Please retype the records that appear below, exactly and in full.

[DATA — start]

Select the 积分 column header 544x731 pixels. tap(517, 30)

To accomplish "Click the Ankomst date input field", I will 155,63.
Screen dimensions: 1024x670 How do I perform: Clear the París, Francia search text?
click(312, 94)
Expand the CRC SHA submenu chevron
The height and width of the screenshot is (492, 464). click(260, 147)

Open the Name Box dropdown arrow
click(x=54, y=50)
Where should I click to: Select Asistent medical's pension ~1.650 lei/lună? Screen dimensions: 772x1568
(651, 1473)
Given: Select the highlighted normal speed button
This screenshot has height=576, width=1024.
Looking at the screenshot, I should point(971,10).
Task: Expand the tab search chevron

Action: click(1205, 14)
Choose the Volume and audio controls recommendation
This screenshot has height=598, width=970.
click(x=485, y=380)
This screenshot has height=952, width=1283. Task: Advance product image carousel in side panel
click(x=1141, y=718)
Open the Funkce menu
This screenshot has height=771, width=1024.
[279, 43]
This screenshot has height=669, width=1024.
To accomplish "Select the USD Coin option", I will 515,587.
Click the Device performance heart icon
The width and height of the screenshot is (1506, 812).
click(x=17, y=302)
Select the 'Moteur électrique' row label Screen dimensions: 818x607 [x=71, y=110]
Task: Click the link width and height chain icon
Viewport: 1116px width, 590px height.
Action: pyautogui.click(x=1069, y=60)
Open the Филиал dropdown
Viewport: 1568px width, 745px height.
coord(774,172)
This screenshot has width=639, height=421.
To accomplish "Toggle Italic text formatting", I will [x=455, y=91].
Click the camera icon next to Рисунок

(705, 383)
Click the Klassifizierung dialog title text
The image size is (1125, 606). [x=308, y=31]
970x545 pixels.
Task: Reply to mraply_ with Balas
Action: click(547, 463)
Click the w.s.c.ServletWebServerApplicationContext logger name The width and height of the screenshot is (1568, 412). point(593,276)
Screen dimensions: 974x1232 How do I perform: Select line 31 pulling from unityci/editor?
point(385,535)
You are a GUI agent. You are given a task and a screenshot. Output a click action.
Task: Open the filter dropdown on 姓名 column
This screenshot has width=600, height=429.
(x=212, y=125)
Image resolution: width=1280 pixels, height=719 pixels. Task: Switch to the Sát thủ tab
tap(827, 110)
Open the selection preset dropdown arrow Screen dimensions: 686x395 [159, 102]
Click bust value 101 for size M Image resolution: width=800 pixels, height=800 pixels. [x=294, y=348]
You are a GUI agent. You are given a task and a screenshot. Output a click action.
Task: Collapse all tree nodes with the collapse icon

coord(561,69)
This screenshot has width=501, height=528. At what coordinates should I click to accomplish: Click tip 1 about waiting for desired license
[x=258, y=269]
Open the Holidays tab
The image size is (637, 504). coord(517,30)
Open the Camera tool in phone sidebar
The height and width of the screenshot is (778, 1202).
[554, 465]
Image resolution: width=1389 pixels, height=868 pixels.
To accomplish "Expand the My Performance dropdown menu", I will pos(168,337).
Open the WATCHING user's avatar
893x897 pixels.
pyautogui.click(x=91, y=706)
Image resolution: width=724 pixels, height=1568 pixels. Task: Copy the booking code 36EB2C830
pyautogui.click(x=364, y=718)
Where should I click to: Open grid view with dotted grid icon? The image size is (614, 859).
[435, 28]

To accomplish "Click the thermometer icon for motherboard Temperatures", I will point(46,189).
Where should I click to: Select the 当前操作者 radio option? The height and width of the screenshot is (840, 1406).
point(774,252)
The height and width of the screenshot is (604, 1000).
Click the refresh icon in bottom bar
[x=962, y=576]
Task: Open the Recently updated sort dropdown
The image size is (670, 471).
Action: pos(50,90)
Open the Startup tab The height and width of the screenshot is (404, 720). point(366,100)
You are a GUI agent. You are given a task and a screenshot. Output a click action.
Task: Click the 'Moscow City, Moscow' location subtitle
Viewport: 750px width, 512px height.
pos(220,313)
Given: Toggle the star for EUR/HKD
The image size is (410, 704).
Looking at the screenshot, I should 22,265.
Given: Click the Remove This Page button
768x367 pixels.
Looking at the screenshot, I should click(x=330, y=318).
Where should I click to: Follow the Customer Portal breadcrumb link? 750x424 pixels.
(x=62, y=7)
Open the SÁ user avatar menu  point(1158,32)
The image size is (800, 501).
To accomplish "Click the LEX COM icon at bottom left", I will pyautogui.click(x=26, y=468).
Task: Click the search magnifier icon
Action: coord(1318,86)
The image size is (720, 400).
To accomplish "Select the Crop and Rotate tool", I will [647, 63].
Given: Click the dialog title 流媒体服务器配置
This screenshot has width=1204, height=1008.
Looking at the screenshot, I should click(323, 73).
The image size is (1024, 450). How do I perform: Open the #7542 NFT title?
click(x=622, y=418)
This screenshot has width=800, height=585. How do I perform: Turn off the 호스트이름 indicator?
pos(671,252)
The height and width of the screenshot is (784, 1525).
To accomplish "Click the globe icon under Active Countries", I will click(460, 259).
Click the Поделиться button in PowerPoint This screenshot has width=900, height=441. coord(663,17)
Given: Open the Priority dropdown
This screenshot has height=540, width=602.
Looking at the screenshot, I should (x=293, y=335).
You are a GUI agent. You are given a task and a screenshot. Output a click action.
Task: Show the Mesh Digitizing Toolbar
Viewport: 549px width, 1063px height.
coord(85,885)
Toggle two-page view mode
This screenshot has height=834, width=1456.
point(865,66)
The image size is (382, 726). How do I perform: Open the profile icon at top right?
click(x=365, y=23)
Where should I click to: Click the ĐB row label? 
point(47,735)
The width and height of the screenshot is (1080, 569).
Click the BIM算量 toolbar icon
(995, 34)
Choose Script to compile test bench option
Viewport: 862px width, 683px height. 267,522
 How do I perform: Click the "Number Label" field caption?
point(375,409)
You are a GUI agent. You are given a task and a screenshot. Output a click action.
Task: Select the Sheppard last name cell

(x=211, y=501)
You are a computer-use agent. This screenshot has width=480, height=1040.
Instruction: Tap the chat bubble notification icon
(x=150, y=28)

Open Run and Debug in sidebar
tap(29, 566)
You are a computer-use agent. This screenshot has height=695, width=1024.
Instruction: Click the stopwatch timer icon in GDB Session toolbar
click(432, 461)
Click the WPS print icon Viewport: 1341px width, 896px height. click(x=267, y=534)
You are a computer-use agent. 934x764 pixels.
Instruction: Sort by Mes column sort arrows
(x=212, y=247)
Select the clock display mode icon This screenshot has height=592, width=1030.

[DATA — finish]

- ANSWER BELOW:
Select the 积分 column header 544x731 pixels. tap(517, 30)

To accomplish "Click the Ankomst date input field", I will 155,63.
Screen dimensions: 1024x670 How do I perform: Clear the París, Francia search text?
click(312, 94)
Expand the CRC SHA submenu chevron
The height and width of the screenshot is (492, 464). click(260, 147)

Open the Name Box dropdown arrow
click(x=54, y=50)
Where should I click to: Select Asistent medical's pension ~1.650 lei/lună? Screen dimensions: 772x1568
(651, 1473)
Given: Select the highlighted normal speed button
This screenshot has height=576, width=1024.
Looking at the screenshot, I should point(971,10).
Task: Expand the tab search chevron

Action: click(1205, 14)
Choose the Volume and audio controls recommendation
This screenshot has height=598, width=970.
click(x=485, y=380)
This screenshot has height=952, width=1283. Task: Advance product image carousel in side panel
click(x=1141, y=718)
Open the Funkce menu
This screenshot has height=771, width=1024.
[279, 43]
This screenshot has height=669, width=1024.
To accomplish "Select the USD Coin option", I will 515,587.
Click the Device performance heart icon
The width and height of the screenshot is (1506, 812).
click(x=17, y=302)
Select the 'Moteur électrique' row label Screen dimensions: 818x607 [x=71, y=110]
Task: Click the link width and height chain icon
Viewport: 1116px width, 590px height.
Action: pyautogui.click(x=1069, y=60)
Open the Филиал dropdown
Viewport: 1568px width, 745px height.
coord(774,172)
This screenshot has width=639, height=421.
To accomplish "Toggle Italic text formatting", I will [x=455, y=91].
Click the camera icon next to Рисунок

(705, 383)
Click the Klassifizierung dialog title text
The image size is (1125, 606). [x=308, y=31]
970x545 pixels.
Task: Reply to mraply_ with Balas
Action: click(547, 463)
Click the w.s.c.ServletWebServerApplicationContext logger name The width and height of the screenshot is (1568, 412). point(593,276)
Screen dimensions: 974x1232 How do I perform: Select line 31 pulling from unityci/editor?
point(385,535)
You are a GUI agent. You are given a task and a screenshot. Output a click action.
Task: Open the filter dropdown on 姓名 column
This screenshot has width=600, height=429.
(x=212, y=125)
Image resolution: width=1280 pixels, height=719 pixels. Task: Switch to the Sát thủ tab
tap(827, 110)
Open the selection preset dropdown arrow Screen dimensions: 686x395 [159, 102]
Click bust value 101 for size M Image resolution: width=800 pixels, height=800 pixels. [x=294, y=348]
You are a GUI agent. You are given a task and a screenshot. Output a click action.
Task: Collapse all tree nodes with the collapse icon

coord(561,69)
This screenshot has width=501, height=528. At what coordinates should I click to accomplish: Click tip 1 about waiting for desired license
[x=258, y=269]
Open the Holidays tab
The image size is (637, 504). coord(517,30)
Open the Camera tool in phone sidebar
The height and width of the screenshot is (778, 1202).
[554, 465]
Image resolution: width=1389 pixels, height=868 pixels.
To accomplish "Expand the My Performance dropdown menu", I will pos(168,337).
Open the WATCHING user's avatar
893x897 pixels.
pyautogui.click(x=91, y=706)
Image resolution: width=724 pixels, height=1568 pixels. Task: Copy the booking code 36EB2C830
pyautogui.click(x=364, y=718)
Where should I click to: Open grid view with dotted grid icon? The image size is (614, 859).
[435, 28]

To accomplish "Click the thermometer icon for motherboard Temperatures", I will point(46,189).
Where should I click to: Select the 当前操作者 radio option? The height and width of the screenshot is (840, 1406).
point(774,252)
The height and width of the screenshot is (604, 1000).
Click the refresh icon in bottom bar
[x=962, y=576]
Task: Open the Recently updated sort dropdown
The image size is (670, 471).
Action: pos(50,90)
Open the Startup tab The height and width of the screenshot is (404, 720). point(366,100)
You are a GUI agent. You are given a task and a screenshot. Output a click action.
Task: Click the 'Moscow City, Moscow' location subtitle
Viewport: 750px width, 512px height.
pos(220,313)
Given: Toggle the star for EUR/HKD
The image size is (410, 704).
Looking at the screenshot, I should 22,265.
Given: Click the Remove This Page button
768x367 pixels.
Looking at the screenshot, I should click(x=330, y=318).
Where should I click to: Follow the Customer Portal breadcrumb link? 750x424 pixels.
(x=62, y=7)
Open the SÁ user avatar menu  point(1158,32)
The image size is (800, 501).
To accomplish "Click the LEX COM icon at bottom left", I will pyautogui.click(x=26, y=468).
Task: Click the search magnifier icon
Action: coord(1318,86)
The image size is (720, 400).
To accomplish "Select the Crop and Rotate tool", I will [647, 63].
Given: Click the dialog title 流媒体服务器配置
This screenshot has width=1204, height=1008.
Looking at the screenshot, I should click(323, 73).
The image size is (1024, 450). How do I perform: Open the #7542 NFT title?
click(x=622, y=418)
This screenshot has width=800, height=585. How do I perform: Turn off the 호스트이름 indicator?
pos(671,252)
The height and width of the screenshot is (784, 1525).
To accomplish "Click the globe icon under Active Countries", I will click(460, 259).
Click the Поделиться button in PowerPoint This screenshot has width=900, height=441. coord(663,17)
Given: Open the Priority dropdown
This screenshot has height=540, width=602.
Looking at the screenshot, I should (x=293, y=335).
You are a GUI agent. You are given a task and a screenshot. Output a click action.
Task: Show the Mesh Digitizing Toolbar
Viewport: 549px width, 1063px height.
coord(85,885)
Toggle two-page view mode
This screenshot has height=834, width=1456.
point(865,66)
The image size is (382, 726). How do I perform: Open the profile icon at top right?
click(x=365, y=23)
Where should I click to: Click the ĐB row label? 
point(47,735)
The width and height of the screenshot is (1080, 569).
Click the BIM算量 toolbar icon
(995, 34)
Choose Script to compile test bench option
Viewport: 862px width, 683px height. 267,522
 How do I perform: Click the "Number Label" field caption?
point(375,409)
You are a GUI agent. You are given a task and a screenshot. Output a click action.
Task: Select the Sheppard last name cell

(x=211, y=501)
You are a computer-use agent. This screenshot has width=480, height=1040.
Instruction: Tap the chat bubble notification icon
(x=150, y=28)

Open Run and Debug in sidebar
tap(29, 566)
You are a computer-use agent. This screenshot has height=695, width=1024.
Instruction: Click the stopwatch timer icon in GDB Session toolbar
click(432, 461)
Click the WPS print icon Viewport: 1341px width, 896px height. click(x=267, y=534)
You are a computer-use agent. 934x764 pixels.
Instruction: Sort by Mes column sort arrows
(x=212, y=247)
Select the clock display mode icon This screenshot has height=592, width=1030.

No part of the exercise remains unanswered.